After claiming he didn’t know who I was talking about, O’Brien then asked me what made me an expert that I could question the use of the vehicle. I said that I’m a taxpayer and have the right to ask. He replied, “I don’t have to go through this,” I suppose, referring to that whole pesky accountability thing.
Anyway, about the Suburban. Most voters, Democrat and Republican alike, would have a total cow if, say, the school board members started driving expensive vehicles paid for by education dollars. The fire/water commissioners do not fight fires and are not required to have any firefighting expertise. If there were a four-alarm fire, the fire chief wouldn’t say, “We need help—get that 67-year-old trustee here, STAT!” And no crowds would cheer as he rolled up in the taxpayer-funded bouncing pimpmobile (hydraulic lift kit sold separately).
One might think I’m engaging in poetic license here, but it really is a sweet ride. And the cost of it was instead of adding to the underfunded firefighter pension, or increasing the truck replacement fund from zero. I mention these items because those are two O’Brien campaigned on, as printed in this paper. But the Suburban rolls on, at about 14 MPG. I wonder if O’Brien would be so stylin’ if the official vehicle was a bright pink Kia; it’d be a lot easier to park than that Chevy DC-10 land yacht.
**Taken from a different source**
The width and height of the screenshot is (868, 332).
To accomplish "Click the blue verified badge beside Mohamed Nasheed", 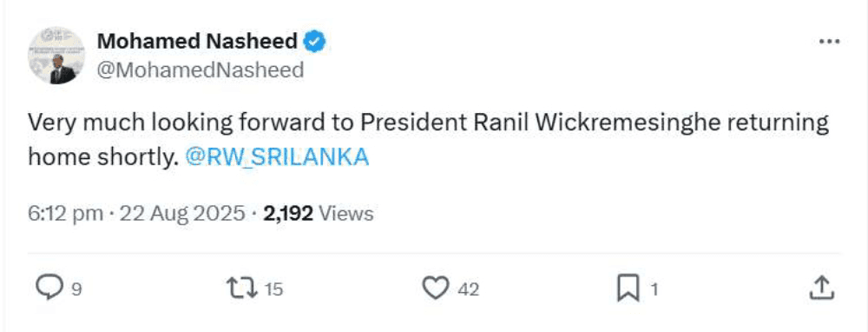I will (315, 42).
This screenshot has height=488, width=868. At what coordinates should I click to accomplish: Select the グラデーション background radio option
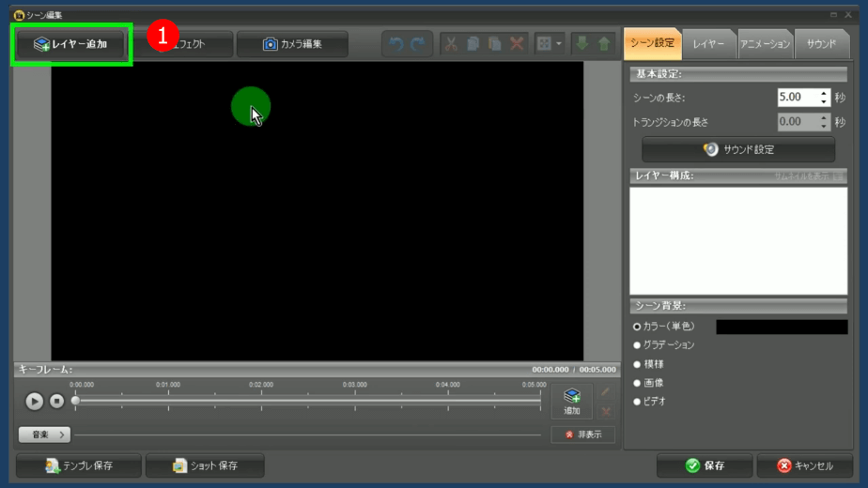[x=637, y=345]
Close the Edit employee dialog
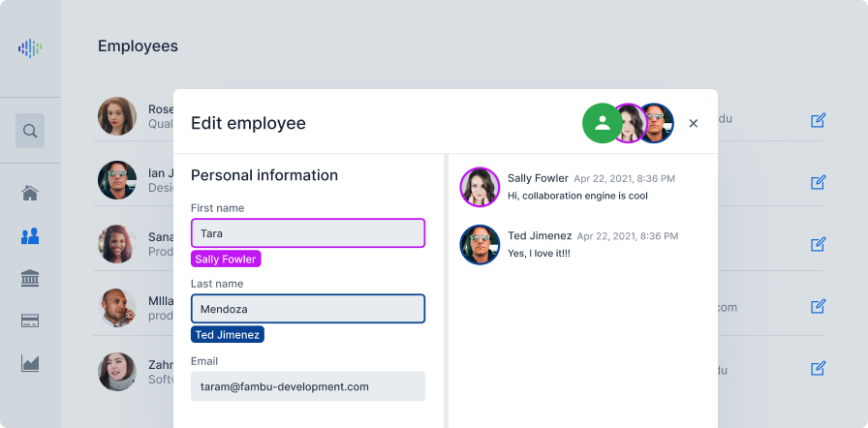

So now we get to the crux of the issue, where in modern America an elected official believes he is the public’s master, not its servant. This kind of arrogance leads to financial waste, which is the breeding ground of corruption. The lack of public scrutiny makes it easy pickins, so the first step is for all the area special districts to have their elections on the same day. If the school board, fire/water, parks, and so forth faced the public all at once, it would save tax dollars and create a true forum of self-examination. The Suburban is a sturdy vehicle, but I don’t think it can run over democracy.